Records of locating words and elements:
◇ ◇ ◇ ◇

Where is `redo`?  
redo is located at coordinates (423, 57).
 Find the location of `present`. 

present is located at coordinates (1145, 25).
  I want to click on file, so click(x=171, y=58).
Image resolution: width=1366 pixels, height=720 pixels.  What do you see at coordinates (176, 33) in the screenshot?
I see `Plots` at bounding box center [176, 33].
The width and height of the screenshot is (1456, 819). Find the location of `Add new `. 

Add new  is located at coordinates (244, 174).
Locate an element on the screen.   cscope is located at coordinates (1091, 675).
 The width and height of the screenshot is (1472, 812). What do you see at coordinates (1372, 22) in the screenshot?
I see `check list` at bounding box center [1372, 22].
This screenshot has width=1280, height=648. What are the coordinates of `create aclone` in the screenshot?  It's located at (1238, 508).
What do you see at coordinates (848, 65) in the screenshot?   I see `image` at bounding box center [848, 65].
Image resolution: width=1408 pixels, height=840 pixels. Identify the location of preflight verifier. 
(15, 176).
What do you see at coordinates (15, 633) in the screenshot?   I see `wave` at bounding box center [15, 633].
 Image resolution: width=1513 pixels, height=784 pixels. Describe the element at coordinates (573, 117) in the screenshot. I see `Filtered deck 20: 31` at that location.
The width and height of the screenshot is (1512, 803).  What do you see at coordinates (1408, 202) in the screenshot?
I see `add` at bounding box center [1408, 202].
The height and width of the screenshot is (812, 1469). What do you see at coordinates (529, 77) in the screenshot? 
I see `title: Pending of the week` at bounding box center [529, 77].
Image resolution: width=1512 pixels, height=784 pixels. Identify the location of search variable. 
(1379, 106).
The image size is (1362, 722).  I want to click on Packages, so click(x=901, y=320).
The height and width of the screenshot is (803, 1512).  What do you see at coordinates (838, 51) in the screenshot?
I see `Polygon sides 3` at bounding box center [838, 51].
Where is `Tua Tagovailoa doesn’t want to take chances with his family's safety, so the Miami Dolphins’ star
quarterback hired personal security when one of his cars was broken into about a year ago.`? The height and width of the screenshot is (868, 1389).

◇ ◇ ◇ ◇

Write out every one of the entries above word for word, keeping each line as it appears.

Where is `redo`?  
redo is located at coordinates (423, 57).
 Find the location of `present`. 

present is located at coordinates (1145, 25).
  I want to click on file, so click(x=171, y=58).
Image resolution: width=1366 pixels, height=720 pixels.  What do you see at coordinates (176, 33) in the screenshot?
I see `Plots` at bounding box center [176, 33].
The width and height of the screenshot is (1456, 819). Find the location of `Add new `. 

Add new  is located at coordinates (244, 174).
Locate an element on the screen.   cscope is located at coordinates (1091, 675).
 The width and height of the screenshot is (1472, 812). What do you see at coordinates (1372, 22) in the screenshot?
I see `check list` at bounding box center [1372, 22].
This screenshot has width=1280, height=648. What are the coordinates of `create aclone` in the screenshot?  It's located at (1238, 508).
What do you see at coordinates (848, 65) in the screenshot?   I see `image` at bounding box center [848, 65].
Image resolution: width=1408 pixels, height=840 pixels. Identify the location of preflight verifier. 
(15, 176).
What do you see at coordinates (15, 633) in the screenshot?   I see `wave` at bounding box center [15, 633].
 Image resolution: width=1513 pixels, height=784 pixels. Describe the element at coordinates (573, 117) in the screenshot. I see `Filtered deck 20: 31` at that location.
The width and height of the screenshot is (1512, 803).  What do you see at coordinates (1408, 202) in the screenshot?
I see `add` at bounding box center [1408, 202].
The height and width of the screenshot is (812, 1469). What do you see at coordinates (529, 77) in the screenshot? 
I see `title: Pending of the week` at bounding box center [529, 77].
Image resolution: width=1512 pixels, height=784 pixels. Identify the location of search variable. 
(1379, 106).
The image size is (1362, 722).  I want to click on Packages, so click(x=901, y=320).
The height and width of the screenshot is (803, 1512).  What do you see at coordinates (838, 51) in the screenshot?
I see `Polygon sides 3` at bounding box center [838, 51].
Where is `Tua Tagovailoa doesn’t want to take chances with his family's safety, so the Miami Dolphins’ star
quarterback hired personal security when one of his cars was broken into about a year ago.`? The height and width of the screenshot is (868, 1389).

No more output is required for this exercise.